MGMA’s survey data showed a decline in charge collections for primary care practices around August and September — likely a product of the significant drop in professional gross charges in the spring months that preceded.
5. Supply costs were up dramatically, but cuts elsewhere lowered overall spending
While the market for personal protective equipment (PPE) tightened dramatically throughout much of 2020 and prices for items such as masks, gloves, gowns and other protective gear surged, practice leaders more than made up for those increased costs by trimming total costs in other areas.
A poll of webinar attendees found a majority (54%) had an overall decrease in operating costs for 2020, compared to 23% whose costs rose and 23% whose costs stayed the same. For practices that accepted Paycheck Protection Program (PPP) loans, the need to retain those employees kept those staffing expenses on the books, whereas other practices that opted for furloughs and layoffs saw a lot of cost savings to account for dramatic loss of revenue in early 2020.

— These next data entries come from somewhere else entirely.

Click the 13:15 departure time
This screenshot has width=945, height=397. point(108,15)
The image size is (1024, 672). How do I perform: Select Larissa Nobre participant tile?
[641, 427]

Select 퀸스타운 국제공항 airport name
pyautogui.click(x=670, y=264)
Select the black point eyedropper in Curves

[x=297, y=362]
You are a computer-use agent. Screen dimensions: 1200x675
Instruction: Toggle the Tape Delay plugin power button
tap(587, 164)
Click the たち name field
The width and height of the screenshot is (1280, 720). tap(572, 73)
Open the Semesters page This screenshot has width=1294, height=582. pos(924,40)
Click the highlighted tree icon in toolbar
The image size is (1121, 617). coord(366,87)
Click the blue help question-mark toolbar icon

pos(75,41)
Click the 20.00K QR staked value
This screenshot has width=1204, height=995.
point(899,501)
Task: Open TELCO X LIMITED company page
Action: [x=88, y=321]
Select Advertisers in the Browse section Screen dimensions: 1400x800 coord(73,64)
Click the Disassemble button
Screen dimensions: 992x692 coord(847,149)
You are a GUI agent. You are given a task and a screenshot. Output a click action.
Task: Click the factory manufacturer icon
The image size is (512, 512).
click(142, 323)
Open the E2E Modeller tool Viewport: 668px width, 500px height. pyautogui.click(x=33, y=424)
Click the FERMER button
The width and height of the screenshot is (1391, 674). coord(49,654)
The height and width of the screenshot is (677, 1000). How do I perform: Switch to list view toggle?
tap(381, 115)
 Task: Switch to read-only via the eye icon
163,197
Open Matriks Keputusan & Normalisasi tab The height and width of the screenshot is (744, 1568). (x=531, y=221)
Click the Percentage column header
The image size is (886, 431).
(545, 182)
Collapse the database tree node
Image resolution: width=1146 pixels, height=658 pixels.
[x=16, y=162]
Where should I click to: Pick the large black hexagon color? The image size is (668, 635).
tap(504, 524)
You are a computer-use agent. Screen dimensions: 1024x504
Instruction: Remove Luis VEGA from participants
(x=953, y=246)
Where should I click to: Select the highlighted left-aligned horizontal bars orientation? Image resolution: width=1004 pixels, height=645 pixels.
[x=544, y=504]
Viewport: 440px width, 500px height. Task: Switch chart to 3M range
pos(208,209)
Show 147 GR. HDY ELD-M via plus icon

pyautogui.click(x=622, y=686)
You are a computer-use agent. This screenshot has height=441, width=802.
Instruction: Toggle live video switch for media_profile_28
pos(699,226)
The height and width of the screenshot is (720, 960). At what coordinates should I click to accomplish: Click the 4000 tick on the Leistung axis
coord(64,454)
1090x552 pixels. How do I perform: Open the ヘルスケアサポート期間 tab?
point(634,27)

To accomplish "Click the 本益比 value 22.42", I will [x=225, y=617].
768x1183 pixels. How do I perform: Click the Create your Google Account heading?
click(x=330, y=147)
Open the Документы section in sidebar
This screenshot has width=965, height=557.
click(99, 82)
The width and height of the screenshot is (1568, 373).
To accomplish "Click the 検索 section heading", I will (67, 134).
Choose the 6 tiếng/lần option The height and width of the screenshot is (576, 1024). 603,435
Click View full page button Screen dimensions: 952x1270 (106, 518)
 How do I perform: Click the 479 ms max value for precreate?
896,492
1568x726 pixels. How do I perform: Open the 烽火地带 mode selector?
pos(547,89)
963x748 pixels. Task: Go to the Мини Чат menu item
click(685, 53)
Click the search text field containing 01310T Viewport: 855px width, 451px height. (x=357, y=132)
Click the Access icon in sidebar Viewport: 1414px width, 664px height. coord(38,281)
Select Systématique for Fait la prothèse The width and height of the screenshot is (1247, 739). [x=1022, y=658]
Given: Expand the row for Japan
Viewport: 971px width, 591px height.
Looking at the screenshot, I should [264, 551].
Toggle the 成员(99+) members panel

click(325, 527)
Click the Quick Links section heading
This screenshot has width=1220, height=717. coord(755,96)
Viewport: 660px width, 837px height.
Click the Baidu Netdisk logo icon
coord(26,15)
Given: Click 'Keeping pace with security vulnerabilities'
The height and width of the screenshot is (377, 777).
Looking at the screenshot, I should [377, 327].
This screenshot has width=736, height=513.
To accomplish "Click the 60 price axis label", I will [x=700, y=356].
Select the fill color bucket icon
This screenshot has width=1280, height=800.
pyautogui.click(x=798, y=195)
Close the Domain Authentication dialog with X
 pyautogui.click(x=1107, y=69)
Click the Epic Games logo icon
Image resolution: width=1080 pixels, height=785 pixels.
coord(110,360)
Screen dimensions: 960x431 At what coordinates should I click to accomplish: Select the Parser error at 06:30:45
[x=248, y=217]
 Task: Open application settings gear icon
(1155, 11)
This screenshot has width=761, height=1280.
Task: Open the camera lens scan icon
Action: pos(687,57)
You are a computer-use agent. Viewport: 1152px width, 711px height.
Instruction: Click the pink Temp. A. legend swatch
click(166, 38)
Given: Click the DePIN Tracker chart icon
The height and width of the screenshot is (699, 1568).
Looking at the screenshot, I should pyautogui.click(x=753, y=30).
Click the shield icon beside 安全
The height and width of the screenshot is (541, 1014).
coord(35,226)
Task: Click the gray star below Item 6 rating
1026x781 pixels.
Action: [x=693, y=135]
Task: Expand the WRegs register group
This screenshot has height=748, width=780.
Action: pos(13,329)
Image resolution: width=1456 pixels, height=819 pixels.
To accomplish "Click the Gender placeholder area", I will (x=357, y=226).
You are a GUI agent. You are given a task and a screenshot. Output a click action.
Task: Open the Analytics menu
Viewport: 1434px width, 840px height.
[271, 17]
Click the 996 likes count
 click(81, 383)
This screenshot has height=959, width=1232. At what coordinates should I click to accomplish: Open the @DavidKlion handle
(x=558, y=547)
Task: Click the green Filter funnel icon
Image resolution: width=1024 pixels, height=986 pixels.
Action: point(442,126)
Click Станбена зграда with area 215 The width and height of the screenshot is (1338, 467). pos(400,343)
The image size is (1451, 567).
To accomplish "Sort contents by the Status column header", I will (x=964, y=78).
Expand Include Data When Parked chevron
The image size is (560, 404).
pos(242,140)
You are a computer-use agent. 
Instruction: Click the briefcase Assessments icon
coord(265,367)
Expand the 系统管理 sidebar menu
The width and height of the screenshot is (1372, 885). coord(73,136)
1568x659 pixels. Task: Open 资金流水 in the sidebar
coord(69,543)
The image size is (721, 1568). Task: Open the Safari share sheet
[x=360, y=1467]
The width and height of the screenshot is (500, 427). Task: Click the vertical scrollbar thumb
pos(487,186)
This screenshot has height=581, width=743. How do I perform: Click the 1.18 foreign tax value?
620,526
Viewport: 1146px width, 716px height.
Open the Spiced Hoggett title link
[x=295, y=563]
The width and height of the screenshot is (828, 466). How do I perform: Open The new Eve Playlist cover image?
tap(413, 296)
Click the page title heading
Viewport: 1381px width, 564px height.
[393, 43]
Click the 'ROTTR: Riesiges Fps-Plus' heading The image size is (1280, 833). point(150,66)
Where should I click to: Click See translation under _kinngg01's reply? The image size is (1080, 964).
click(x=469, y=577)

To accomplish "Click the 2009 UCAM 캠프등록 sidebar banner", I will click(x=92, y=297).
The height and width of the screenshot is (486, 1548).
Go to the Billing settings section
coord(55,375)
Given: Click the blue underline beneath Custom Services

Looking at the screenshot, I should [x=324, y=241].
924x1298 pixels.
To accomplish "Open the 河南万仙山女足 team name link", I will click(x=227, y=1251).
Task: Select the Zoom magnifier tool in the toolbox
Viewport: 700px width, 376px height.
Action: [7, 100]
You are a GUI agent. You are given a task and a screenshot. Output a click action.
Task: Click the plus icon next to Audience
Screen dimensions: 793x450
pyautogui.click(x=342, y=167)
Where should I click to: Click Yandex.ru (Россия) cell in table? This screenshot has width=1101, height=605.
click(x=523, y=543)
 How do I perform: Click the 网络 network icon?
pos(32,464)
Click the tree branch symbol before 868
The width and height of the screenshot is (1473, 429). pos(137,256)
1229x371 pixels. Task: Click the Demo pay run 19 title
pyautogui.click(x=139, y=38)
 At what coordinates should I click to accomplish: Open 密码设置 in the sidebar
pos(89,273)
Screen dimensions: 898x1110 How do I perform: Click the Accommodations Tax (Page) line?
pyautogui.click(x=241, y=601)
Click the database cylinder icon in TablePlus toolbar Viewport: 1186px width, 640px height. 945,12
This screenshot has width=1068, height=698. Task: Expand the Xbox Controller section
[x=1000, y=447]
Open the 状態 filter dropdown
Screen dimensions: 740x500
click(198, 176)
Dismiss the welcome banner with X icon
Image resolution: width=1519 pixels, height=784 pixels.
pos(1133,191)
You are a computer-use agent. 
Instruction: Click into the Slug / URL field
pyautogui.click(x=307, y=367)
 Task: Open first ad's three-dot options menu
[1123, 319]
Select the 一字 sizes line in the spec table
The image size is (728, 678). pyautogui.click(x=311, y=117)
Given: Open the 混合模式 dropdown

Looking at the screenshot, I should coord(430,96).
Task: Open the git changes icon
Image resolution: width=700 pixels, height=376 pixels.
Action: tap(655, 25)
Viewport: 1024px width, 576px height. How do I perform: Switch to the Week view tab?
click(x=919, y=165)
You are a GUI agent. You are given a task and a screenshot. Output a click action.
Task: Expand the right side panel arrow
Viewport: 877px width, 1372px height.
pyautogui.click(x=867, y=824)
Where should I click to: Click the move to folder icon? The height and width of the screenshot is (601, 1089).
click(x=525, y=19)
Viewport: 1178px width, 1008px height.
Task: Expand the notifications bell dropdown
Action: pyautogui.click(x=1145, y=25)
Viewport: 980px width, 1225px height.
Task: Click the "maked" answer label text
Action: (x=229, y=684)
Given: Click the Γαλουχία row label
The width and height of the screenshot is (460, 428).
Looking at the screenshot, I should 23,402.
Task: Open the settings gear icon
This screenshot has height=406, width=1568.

“It might be a bit counterintuitive, thinking about groups trying their best to stay afloat — that operating expenses would decrease and, in some instances, decrease significantly,” Swanson said, but as the report notes, “decisions to cut spending elsewhere in the practice … likely mitigated the overall impact” of PPE price hikes.
6. Staffing struggles persist due to quarantine, childcare and a tight labor market
Practice leaders interviewed for the report all pointed to the need to update staffing models to accommodate for potential employee quarantines if exposed to coronavirus, as well as updating staffing schedules due to family care needs after schools and daycare facilities closed during the pandemic.
These factors — paired with a tightening market for physicians, various types of APPs and staff — speak to a need for healthcare practice leaders, especially in human resource management, to rethink their long-term strategies.
With more than 70% of practice leaders planning to hire a new physician position in 2021 after a rash of unexpected physician retirements in 2020, “an already tight and already difficult recruiting market is going to get even more tight,” Swanson noted. To fill that gap, hiring APPs might be an alternative approach for practices looking to add providers as recovery continues: A November 2020 MGMA Stat poll found more than half of practice leaders expect to add new APPs this year. “I think this really points to [the need] to think more strategically about how to get ahead of this,” Swanson added, such as getting workers performing tasks at the top of their licensure and building out pipeline/feeder systems in the community for bringing in new talent for certain clinical support staff positions. “If your nursing staff is bouncing around practices in town or between the hospital or hospital systems ... you’ve got to have a feeder system,” Swanson implored.
It also might be necessary to consider reaching out to recently retired physicians to help fill the need for part-time physicians to either grow your available providers or accommodate desires for other doctors to improve work-life balance after a challenging year that only intensified feelings of burnout.
Additionally, building more into the employee onboarding process is a crucial way to lay the groundwork for better retention as compensation and benefits become more competitive. Making those early days and weeks “memorable and extremely positive” to leave a lasting impact as a new employee integrates with your team might make the difference in keeping that person when an offer for better pay comes along, Swanson said.
“Really make a strong impression out of the gate — in the first day, in the first week, in the first month of somebody's employment — so that when somebody comes knocking on the door, or the workday gets really hard on Day 45 or on Day 68, they can reflect pretty quickly back on an experience they had that says, ‘This is worth it. It's worth it for me to stay here. I'm doing really good work,’” Swanson said.